» WHAT IS BEING ASKED
Which lines of the data contain the string "green"? Show each of them.

» DATA SHOWN
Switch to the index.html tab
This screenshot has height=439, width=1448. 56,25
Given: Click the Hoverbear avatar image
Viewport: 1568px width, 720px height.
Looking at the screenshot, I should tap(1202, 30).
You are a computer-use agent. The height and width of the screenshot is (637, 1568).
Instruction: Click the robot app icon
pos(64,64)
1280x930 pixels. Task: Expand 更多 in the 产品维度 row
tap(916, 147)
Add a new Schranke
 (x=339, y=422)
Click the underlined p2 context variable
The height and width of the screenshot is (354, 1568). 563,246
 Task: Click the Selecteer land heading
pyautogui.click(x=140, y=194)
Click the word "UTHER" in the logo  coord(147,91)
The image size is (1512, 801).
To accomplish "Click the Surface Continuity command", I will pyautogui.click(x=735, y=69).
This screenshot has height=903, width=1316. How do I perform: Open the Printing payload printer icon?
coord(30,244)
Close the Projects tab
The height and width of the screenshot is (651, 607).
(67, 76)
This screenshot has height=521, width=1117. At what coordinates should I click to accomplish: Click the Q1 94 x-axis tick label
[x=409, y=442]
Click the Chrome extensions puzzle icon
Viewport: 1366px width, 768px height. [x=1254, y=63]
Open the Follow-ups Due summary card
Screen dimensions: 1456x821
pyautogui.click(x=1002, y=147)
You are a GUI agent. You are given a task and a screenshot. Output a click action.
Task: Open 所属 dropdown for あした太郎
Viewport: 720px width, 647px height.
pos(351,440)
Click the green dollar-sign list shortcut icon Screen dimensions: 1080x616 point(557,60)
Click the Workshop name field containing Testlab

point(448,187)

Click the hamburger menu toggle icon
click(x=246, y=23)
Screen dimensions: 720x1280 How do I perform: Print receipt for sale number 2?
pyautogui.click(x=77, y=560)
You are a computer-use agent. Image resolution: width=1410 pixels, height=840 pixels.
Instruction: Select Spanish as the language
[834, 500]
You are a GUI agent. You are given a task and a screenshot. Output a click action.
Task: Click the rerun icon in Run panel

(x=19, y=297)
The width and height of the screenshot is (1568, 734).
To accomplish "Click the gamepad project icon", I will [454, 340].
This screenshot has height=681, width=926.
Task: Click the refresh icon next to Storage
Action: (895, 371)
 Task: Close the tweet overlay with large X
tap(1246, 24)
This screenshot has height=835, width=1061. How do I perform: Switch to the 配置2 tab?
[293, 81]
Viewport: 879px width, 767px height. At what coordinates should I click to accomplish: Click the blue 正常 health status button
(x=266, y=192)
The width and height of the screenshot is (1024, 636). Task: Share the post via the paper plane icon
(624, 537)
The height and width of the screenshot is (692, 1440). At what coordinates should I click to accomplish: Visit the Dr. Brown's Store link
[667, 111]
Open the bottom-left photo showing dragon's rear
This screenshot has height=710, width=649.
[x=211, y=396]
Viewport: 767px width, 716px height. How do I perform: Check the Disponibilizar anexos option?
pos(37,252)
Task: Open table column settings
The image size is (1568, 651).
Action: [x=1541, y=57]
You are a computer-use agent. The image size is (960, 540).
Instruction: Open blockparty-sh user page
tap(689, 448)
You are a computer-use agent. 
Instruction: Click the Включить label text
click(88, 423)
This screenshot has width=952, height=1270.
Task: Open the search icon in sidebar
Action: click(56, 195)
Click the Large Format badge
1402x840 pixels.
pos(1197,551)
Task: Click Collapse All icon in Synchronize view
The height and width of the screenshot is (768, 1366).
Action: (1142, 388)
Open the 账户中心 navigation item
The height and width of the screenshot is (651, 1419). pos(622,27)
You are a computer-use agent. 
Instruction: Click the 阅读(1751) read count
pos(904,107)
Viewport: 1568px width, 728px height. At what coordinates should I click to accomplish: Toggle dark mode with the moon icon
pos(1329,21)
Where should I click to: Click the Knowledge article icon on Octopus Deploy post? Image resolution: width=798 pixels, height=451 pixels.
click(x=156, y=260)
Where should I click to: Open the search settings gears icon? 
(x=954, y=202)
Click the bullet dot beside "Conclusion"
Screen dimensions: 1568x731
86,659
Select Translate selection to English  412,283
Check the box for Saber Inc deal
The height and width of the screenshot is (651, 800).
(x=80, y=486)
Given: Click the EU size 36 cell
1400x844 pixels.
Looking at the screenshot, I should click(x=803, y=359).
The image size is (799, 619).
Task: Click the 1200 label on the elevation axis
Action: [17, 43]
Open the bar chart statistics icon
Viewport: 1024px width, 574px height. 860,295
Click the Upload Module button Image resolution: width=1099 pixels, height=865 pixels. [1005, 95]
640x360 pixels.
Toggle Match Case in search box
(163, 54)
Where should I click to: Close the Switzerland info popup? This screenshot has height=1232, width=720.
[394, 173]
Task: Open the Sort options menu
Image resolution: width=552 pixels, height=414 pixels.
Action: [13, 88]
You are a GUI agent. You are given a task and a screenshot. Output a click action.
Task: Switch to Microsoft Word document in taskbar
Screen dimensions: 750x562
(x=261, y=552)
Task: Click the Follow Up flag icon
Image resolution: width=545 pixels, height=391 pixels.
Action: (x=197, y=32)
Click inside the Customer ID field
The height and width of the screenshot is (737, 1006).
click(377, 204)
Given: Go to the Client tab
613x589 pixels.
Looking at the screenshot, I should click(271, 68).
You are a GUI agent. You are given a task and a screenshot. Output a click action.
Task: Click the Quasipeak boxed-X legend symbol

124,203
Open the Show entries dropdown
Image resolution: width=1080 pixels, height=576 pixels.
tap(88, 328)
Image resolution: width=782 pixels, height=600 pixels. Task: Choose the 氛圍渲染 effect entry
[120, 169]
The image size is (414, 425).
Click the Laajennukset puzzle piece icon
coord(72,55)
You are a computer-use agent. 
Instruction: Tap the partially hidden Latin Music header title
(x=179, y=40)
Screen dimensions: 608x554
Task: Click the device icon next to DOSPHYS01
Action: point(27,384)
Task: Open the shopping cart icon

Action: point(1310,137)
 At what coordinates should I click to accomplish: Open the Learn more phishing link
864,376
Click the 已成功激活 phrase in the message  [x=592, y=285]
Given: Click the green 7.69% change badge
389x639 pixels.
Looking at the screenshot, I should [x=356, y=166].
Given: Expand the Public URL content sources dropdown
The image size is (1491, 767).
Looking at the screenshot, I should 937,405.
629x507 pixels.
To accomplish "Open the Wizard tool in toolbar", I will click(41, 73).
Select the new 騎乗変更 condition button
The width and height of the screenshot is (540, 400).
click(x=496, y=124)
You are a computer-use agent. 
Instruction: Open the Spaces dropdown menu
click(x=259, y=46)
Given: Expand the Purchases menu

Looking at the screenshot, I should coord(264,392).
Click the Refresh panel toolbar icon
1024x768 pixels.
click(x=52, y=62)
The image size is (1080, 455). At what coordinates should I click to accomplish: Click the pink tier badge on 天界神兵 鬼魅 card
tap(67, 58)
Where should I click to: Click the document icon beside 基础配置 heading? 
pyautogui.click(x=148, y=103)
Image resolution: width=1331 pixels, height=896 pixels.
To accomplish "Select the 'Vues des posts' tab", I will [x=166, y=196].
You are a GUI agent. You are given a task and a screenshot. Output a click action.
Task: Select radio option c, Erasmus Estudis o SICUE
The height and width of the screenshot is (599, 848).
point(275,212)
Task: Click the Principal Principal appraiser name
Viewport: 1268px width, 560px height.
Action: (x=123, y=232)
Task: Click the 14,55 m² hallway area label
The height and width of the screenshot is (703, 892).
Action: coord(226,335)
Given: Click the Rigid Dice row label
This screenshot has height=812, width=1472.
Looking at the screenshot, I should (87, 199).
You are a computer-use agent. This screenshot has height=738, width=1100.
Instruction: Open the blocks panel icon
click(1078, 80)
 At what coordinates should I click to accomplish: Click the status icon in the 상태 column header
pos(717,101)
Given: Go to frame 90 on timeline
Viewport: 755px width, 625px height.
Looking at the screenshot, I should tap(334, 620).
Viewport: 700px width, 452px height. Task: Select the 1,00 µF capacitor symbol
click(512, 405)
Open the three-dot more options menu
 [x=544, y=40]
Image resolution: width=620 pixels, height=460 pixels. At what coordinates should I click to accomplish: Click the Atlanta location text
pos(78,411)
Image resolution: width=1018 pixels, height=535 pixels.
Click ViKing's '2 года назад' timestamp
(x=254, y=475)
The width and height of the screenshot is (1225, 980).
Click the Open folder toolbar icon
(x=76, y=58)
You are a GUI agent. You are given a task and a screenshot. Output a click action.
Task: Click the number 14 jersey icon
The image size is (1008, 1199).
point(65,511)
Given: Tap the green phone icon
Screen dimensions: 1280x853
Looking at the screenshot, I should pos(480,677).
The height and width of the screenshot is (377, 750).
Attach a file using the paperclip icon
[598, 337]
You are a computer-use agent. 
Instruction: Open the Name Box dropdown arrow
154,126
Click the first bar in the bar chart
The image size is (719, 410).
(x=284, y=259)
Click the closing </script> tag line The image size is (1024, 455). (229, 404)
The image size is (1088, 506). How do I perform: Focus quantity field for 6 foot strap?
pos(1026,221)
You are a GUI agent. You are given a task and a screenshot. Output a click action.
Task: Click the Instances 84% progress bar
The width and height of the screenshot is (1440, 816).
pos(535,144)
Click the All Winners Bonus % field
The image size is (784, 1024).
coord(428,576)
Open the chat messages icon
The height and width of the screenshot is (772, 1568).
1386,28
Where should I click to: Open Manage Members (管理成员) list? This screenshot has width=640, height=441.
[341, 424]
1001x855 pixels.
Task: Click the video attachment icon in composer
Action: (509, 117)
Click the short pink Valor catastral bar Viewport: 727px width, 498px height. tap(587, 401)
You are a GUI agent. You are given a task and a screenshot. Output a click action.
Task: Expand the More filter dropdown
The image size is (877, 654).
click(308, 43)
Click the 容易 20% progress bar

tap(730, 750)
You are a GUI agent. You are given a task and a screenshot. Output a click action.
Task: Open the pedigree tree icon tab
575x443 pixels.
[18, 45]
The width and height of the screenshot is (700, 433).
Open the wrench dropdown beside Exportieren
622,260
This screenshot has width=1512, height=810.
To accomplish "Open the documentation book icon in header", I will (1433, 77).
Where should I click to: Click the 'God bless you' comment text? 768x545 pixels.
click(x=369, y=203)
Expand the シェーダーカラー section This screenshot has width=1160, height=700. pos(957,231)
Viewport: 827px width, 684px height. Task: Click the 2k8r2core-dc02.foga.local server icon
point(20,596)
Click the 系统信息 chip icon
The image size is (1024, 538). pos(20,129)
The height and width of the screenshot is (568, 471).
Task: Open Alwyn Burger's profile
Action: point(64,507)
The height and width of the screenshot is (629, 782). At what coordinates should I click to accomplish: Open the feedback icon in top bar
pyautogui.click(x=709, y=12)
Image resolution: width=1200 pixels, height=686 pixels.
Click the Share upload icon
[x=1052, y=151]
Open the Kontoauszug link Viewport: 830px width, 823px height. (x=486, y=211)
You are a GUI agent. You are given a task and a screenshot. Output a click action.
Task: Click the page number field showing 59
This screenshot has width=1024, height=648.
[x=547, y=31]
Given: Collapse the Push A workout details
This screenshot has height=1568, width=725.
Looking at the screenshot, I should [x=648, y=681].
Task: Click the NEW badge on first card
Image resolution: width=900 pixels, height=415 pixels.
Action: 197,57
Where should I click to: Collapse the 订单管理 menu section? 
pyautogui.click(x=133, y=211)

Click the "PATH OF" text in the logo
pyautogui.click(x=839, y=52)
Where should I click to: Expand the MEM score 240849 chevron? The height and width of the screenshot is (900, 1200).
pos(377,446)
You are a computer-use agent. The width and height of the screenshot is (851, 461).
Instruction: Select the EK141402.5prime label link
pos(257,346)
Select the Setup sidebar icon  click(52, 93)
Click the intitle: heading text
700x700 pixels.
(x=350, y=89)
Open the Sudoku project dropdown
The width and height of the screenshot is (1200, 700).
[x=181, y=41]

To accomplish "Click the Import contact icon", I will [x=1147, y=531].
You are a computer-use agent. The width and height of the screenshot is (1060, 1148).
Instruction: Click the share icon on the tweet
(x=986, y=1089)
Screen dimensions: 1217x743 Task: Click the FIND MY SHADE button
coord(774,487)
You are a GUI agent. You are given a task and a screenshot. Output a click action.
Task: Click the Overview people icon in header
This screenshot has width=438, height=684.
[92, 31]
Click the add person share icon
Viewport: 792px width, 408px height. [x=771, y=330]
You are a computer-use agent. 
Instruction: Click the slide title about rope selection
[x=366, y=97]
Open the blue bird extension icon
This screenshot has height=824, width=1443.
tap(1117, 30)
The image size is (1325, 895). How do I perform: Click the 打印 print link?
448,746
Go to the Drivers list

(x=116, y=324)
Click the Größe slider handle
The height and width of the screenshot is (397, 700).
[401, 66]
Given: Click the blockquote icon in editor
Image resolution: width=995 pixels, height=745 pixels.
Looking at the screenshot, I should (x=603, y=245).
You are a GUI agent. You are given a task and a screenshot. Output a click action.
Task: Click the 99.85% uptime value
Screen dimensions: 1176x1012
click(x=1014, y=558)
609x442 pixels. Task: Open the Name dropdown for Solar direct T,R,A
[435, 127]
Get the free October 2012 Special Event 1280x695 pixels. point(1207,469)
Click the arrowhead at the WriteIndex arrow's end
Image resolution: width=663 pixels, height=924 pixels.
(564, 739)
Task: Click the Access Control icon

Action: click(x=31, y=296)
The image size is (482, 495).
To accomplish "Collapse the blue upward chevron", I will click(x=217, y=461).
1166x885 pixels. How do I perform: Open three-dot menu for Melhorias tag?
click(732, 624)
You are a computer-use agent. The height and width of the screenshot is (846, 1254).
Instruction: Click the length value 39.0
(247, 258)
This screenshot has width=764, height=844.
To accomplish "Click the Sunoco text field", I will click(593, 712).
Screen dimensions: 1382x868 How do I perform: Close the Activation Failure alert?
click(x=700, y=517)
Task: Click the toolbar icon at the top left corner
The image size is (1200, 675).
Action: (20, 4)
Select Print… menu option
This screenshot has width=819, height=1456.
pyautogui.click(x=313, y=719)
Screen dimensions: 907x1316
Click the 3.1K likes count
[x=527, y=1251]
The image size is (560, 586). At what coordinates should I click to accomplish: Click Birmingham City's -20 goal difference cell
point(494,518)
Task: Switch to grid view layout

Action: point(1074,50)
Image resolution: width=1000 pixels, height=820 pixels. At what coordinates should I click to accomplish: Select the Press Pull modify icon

» RESPONSE FOR THIS EXERCISE
Click the green dollar-sign list shortcut icon Screen dimensions: 1080x616 point(557,60)
Given: Click the green 7.69% change badge
Given: Tap the green phone icon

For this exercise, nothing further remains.